What the task asks.
Please format the stretch from the start of the listing through the line containing "coord(52,8)" as a Markdown table with the columns Row and Line, numbering each line and skipping blank lines. Leave the pictures out of the table.

Provided material.
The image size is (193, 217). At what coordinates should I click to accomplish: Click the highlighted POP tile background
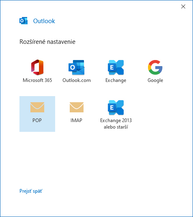click(x=37, y=114)
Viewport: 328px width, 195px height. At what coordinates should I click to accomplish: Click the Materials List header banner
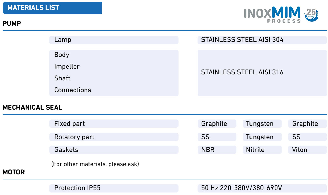coord(52,8)
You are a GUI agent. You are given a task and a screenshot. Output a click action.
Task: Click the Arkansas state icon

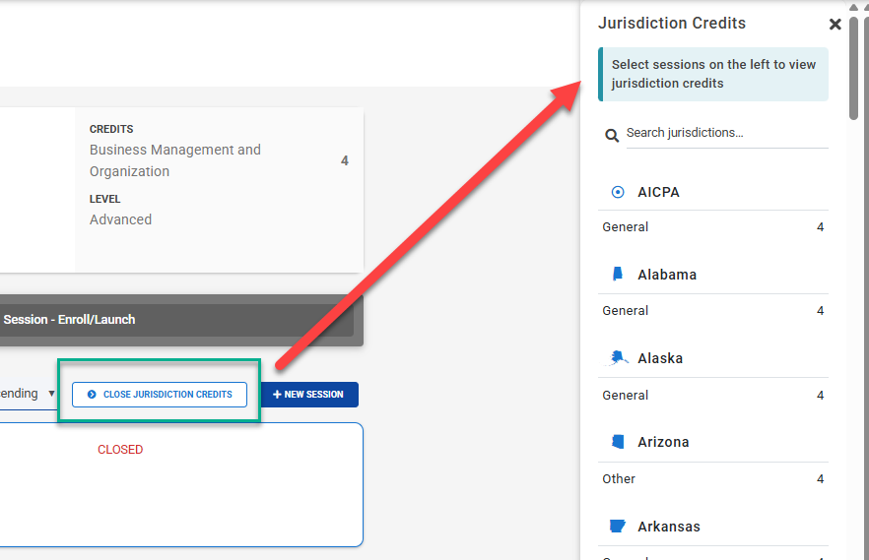618,527

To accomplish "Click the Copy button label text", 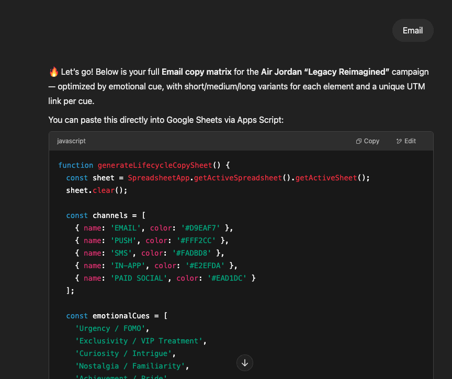I will [371, 141].
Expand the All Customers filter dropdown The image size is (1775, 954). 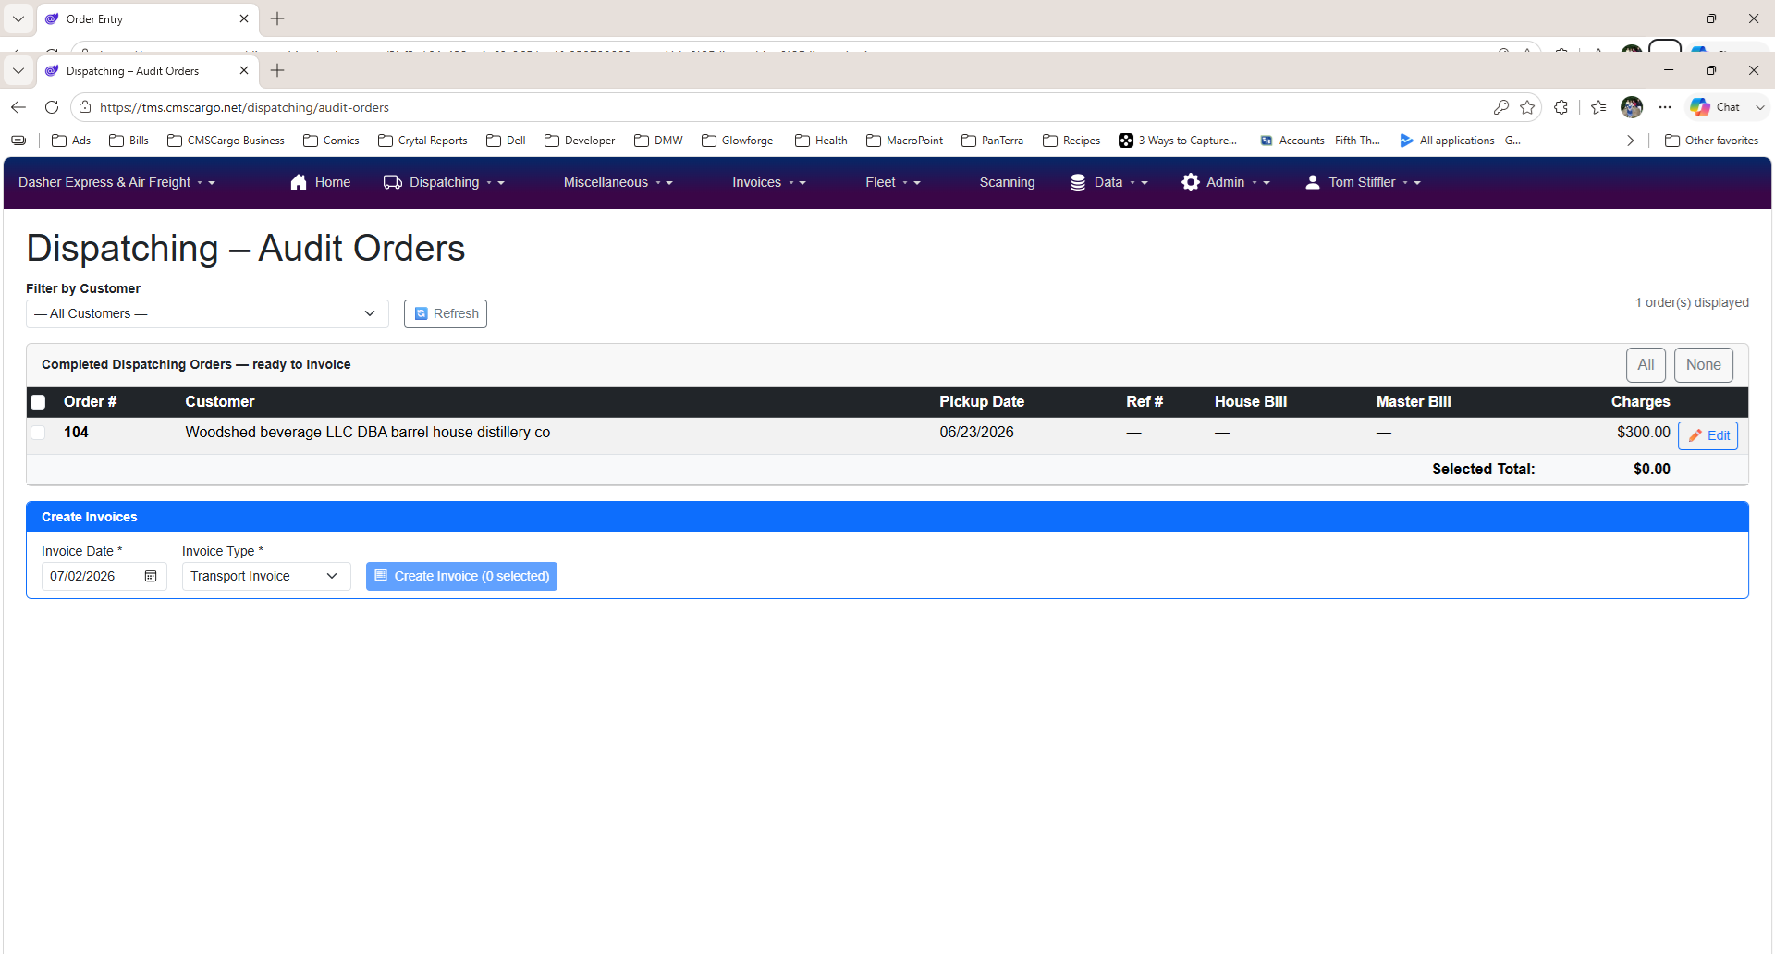point(207,313)
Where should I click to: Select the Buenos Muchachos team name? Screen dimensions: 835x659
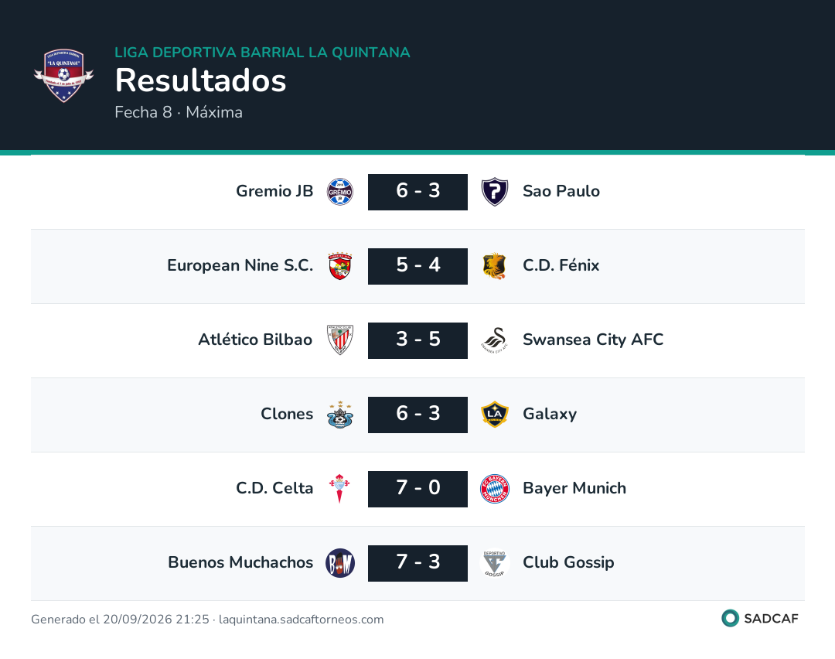(x=240, y=562)
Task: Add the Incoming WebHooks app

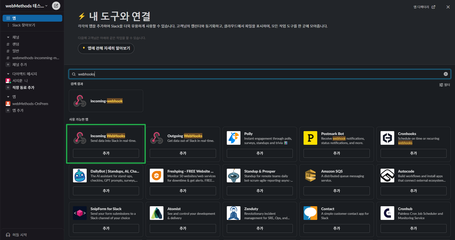Action: click(x=106, y=153)

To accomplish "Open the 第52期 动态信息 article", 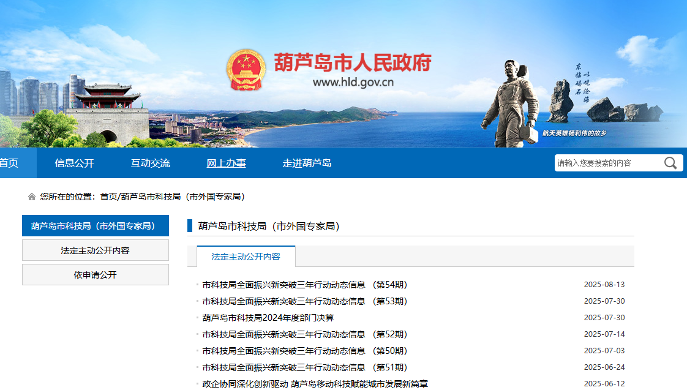I will [304, 334].
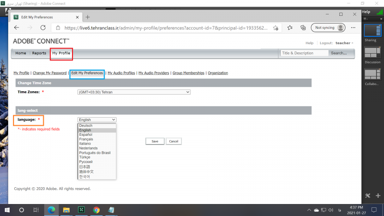Choose Français from the language list
The width and height of the screenshot is (384, 216).
86,139
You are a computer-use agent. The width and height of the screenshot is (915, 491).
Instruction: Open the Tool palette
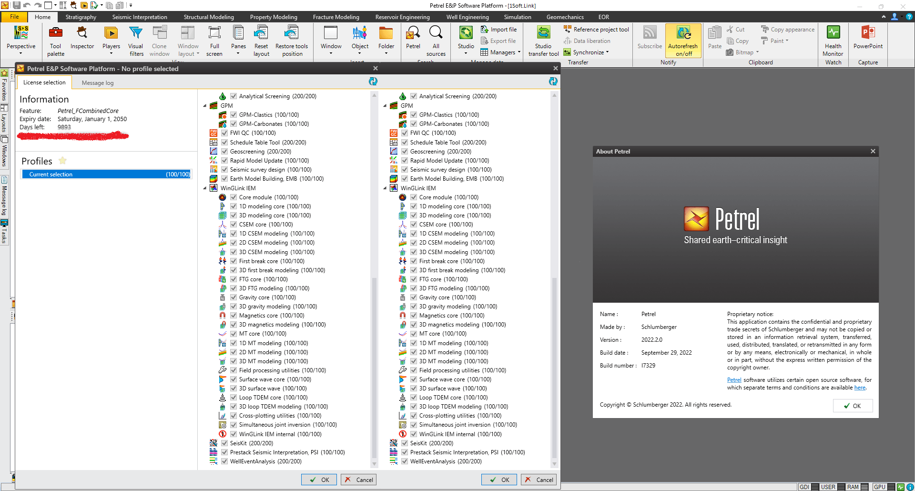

Solution.
| Row | Line |
|---|---|
| 1 | The image size is (193, 217). At what coordinates should I click to accomplish: Click the highlighted POP tile background |
| 2 | click(x=37, y=114) |
| 3 | Viewport: 328px width, 195px height. At what coordinates should I click to accomplish: Click the Materials List header banner |
| 4 | coord(52,8) |